__WHAT THE TASK ASKS__. For this exercise, copy each line of the records that contains the word "beside".

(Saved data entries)
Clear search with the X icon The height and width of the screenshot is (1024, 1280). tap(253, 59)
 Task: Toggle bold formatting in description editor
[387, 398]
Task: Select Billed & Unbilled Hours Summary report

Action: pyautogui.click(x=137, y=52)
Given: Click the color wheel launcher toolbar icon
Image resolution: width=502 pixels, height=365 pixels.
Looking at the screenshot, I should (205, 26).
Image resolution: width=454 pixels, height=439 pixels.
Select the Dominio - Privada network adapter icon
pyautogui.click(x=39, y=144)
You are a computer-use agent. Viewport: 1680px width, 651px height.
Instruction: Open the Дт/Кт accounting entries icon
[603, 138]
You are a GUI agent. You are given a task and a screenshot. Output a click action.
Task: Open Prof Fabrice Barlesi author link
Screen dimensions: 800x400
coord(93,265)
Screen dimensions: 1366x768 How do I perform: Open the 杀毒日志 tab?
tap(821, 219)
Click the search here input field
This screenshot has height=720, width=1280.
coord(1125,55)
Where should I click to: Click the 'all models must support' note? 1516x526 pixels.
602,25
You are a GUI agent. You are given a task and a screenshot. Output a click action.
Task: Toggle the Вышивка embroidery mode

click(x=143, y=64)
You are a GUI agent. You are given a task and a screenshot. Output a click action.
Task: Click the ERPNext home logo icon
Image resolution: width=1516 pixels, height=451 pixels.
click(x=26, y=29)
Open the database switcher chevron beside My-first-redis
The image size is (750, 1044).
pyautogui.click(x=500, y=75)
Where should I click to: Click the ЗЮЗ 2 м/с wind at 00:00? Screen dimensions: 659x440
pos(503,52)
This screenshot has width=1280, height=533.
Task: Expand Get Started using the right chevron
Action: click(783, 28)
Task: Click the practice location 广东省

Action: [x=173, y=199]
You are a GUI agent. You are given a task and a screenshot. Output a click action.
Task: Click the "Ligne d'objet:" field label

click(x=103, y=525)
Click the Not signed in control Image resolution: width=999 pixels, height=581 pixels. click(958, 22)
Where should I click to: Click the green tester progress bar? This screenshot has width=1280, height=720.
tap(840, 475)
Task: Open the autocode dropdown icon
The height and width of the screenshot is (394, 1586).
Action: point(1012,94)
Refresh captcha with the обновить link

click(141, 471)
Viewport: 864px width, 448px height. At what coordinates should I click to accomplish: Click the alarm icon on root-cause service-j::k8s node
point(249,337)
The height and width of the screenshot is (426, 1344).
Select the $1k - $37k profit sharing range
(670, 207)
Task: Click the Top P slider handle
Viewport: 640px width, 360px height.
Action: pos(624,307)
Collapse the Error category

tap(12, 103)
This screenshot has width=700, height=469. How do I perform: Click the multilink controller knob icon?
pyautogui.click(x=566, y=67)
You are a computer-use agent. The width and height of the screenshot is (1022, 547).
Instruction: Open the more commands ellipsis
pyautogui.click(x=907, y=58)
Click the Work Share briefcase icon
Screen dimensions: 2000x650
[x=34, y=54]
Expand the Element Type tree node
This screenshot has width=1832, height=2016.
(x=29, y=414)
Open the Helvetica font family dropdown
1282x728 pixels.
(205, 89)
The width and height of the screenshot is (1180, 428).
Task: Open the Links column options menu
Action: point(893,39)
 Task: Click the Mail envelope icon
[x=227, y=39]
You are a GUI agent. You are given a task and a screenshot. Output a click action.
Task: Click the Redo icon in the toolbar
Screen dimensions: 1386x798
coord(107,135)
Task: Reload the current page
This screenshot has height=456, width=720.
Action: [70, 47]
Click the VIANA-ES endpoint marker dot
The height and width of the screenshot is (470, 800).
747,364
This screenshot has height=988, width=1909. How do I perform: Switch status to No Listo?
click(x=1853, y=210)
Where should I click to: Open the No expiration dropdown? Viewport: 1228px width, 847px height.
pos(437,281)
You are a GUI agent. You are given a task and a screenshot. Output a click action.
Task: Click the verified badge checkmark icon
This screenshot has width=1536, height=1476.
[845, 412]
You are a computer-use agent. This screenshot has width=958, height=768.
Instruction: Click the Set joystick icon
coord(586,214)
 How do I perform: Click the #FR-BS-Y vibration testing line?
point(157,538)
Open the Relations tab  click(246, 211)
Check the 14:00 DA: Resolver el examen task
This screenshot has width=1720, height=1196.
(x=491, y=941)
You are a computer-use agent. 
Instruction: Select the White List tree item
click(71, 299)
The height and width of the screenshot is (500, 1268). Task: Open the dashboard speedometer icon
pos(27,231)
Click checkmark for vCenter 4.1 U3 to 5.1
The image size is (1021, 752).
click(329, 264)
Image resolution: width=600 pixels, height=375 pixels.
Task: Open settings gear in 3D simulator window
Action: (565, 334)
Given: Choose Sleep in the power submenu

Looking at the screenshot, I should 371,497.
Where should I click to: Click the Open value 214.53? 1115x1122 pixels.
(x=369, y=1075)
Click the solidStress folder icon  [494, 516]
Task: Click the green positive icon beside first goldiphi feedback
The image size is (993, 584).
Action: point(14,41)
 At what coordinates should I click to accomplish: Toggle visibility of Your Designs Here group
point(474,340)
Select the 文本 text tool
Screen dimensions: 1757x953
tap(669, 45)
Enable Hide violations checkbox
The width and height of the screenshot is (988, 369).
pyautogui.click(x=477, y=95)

__ANSWER TO THE EXERCISE__.
Open the database switcher chevron beside My-first-redis
Task: Click the green positive icon beside first goldiphi feedback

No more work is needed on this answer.